Até que apareceu a pinimba. Numa certa missa, parece que o vigário negara à dona Matilde, a mulher do Esmeraldo, a comunhão, porque ela fora à missa sem o véu. Mas, se, para o vigário, aquilo era parte do ofício e passado era passado, Esmeraldo, mesmo depois de muito tempo, não esqueceu a desfeita e queria tirar forra. Ficou um ano convidando padre Anacleto para almoçar um franguinho na sua casa, ali na Rua do Assobio.

No domingo combinado, chegou o vigário, depois da missa das onze, com fome de dragão, doido pra devorar o franguinho caipira da dona Matilde.
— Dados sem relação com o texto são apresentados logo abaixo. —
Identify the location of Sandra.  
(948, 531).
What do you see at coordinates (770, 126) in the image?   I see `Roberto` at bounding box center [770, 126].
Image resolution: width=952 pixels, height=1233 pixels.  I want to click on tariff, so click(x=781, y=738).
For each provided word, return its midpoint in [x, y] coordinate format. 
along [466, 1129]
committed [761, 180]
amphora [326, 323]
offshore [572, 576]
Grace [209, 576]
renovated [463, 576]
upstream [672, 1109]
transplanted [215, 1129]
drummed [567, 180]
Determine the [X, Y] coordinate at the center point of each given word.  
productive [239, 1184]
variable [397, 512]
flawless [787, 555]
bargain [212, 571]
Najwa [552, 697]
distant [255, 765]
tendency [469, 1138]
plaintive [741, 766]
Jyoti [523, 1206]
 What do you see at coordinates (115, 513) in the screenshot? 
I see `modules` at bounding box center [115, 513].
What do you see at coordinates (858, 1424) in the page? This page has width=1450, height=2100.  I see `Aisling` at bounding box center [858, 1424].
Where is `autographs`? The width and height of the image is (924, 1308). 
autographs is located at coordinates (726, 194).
Esmeraldo recebe o visitante com a maior cerimônia e, com muita educação, oferece-lhe do vinho francês “Sang du boi” da melhor qualidade, a fim de abrir o apetite, enquanto começam a colocar os assuntos em dia.

Assim que avisam o almoço tá pronto, padre Anacleto já estava sem assunto e perdendo a paciência. Vão pra copa, onde a mesa está posta. O padre casca uma reza e um amém e ocupa o seu lugar. O próprio Esmeraldo vai buscar a comida. Trás duas panelas, uma com canjiquinha e outra com feijão. Senhor vigário acha estranha aquela gororoba para um domingo de frango frito ou de frango ao molho pardo, mas fica calado e resolve aguardar os acontecimentos, colocando um pouco de canjiquinha no prato enquanto esperava coisa melhor.

- Pai, já trazo o frango?

Era o Reginaldo, filho do Esmeraldo, parece que querendo quebrar o galho do padre e ganhar uns pontos com Deus, Nosso Senhor.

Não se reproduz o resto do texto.